EXERCISE AIM ▸
Every record must be copied out exactly.

****

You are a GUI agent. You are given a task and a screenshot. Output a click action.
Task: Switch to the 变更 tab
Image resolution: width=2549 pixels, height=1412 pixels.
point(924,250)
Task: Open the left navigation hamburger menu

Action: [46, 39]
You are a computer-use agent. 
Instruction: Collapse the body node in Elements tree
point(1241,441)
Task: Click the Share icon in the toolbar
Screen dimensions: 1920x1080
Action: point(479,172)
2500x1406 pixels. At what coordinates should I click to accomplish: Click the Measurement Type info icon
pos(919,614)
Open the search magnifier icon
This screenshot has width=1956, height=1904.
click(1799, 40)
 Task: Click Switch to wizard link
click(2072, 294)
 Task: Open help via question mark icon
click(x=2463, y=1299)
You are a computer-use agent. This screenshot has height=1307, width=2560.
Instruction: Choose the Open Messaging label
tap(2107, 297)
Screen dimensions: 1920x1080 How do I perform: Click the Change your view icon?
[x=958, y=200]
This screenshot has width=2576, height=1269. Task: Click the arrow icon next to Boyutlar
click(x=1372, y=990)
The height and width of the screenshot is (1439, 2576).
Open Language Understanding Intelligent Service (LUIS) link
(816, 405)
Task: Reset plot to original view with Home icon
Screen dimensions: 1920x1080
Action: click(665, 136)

****

SOLUTION TO THE PROBLEM ▸
You are a GUI agent. You are given a task and a screenshot. Output a click action.
Task: Switch to the 变更 tab
Image resolution: width=2549 pixels, height=1412 pixels.
point(924,250)
Task: Open the left navigation hamburger menu

Action: [46, 39]
You are a computer-use agent. 
Instruction: Collapse the body node in Elements tree
point(1241,441)
Task: Click the Share icon in the toolbar
Screen dimensions: 1920x1080
Action: point(479,172)
2500x1406 pixels. At what coordinates should I click to accomplish: Click the Measurement Type info icon
pos(919,614)
Open the search magnifier icon
This screenshot has width=1956, height=1904.
click(1799, 40)
 Task: Click Switch to wizard link
click(2072, 294)
 Task: Open help via question mark icon
click(x=2463, y=1299)
You are a computer-use agent. This screenshot has height=1307, width=2560.
Instruction: Choose the Open Messaging label
tap(2107, 297)
Screen dimensions: 1920x1080 How do I perform: Click the Change your view icon?
[x=958, y=200]
This screenshot has width=2576, height=1269. Task: Click the arrow icon next to Boyutlar
click(x=1372, y=990)
The height and width of the screenshot is (1439, 2576).
Open Language Understanding Intelligent Service (LUIS) link
(816, 405)
Task: Reset plot to original view with Home icon
Screen dimensions: 1920x1080
Action: click(665, 136)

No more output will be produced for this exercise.